[Stored items]

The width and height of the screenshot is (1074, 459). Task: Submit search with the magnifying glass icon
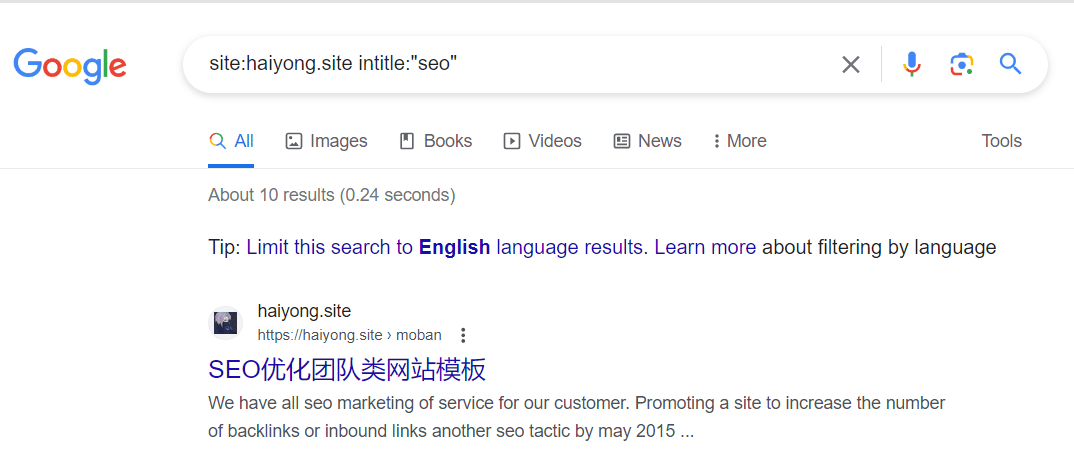point(1010,64)
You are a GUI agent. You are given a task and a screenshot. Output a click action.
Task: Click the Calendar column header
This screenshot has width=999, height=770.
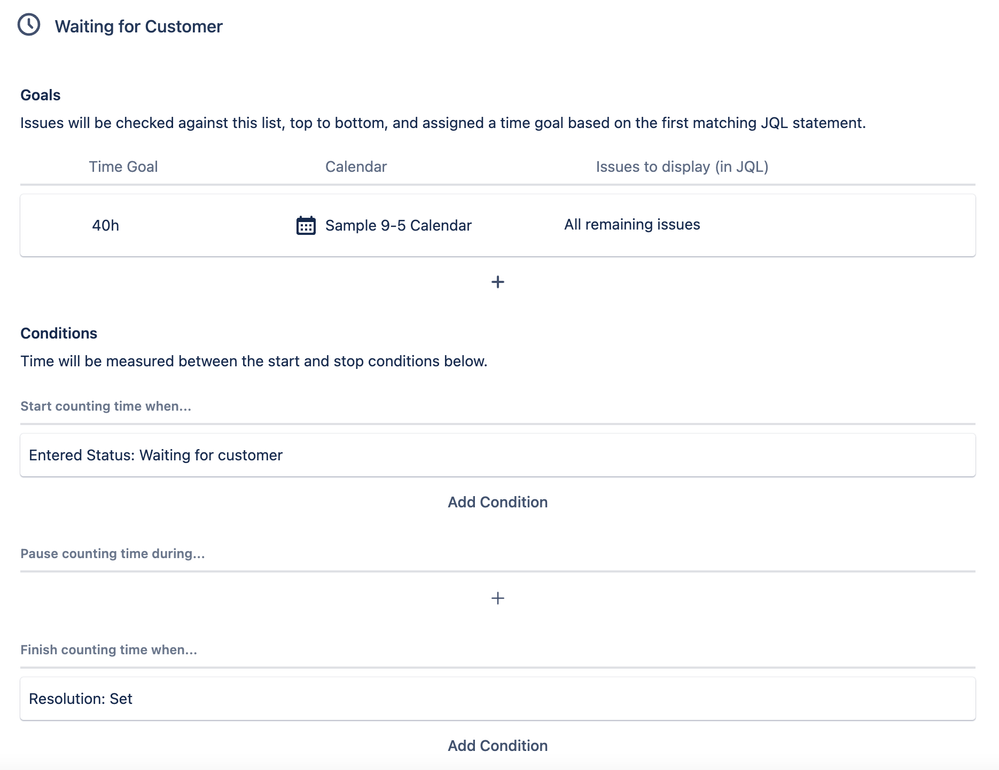(x=356, y=167)
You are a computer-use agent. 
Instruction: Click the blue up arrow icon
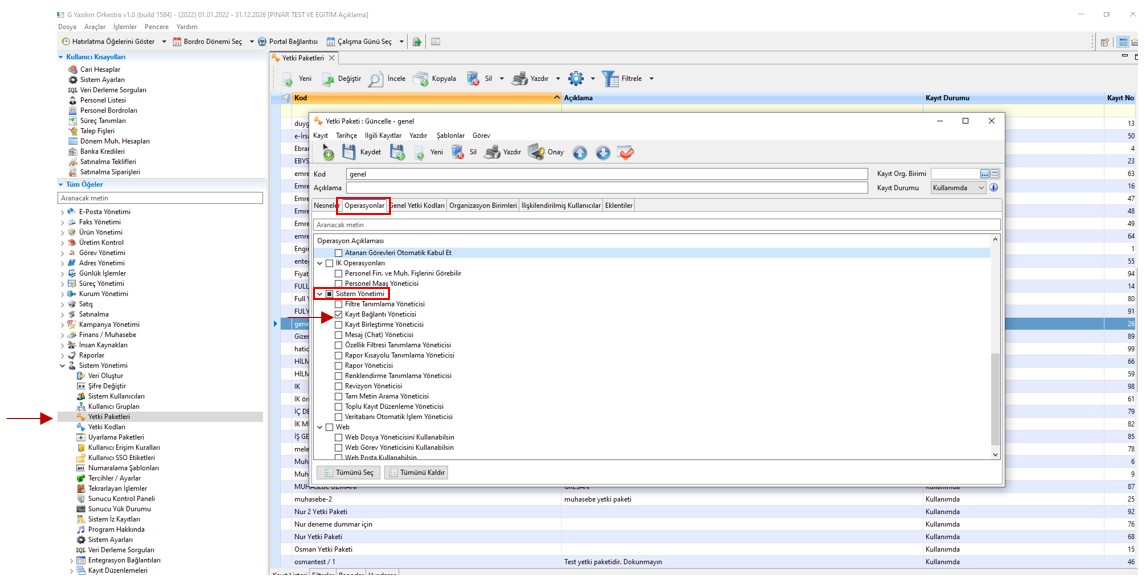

* [Exercise brief] Which lines in the data above hold the string "agent"? Show each one.

* [Output]
You are a GUI agent. You are given a task and a screenshot. Output a click action.
You are a computer-use agent. 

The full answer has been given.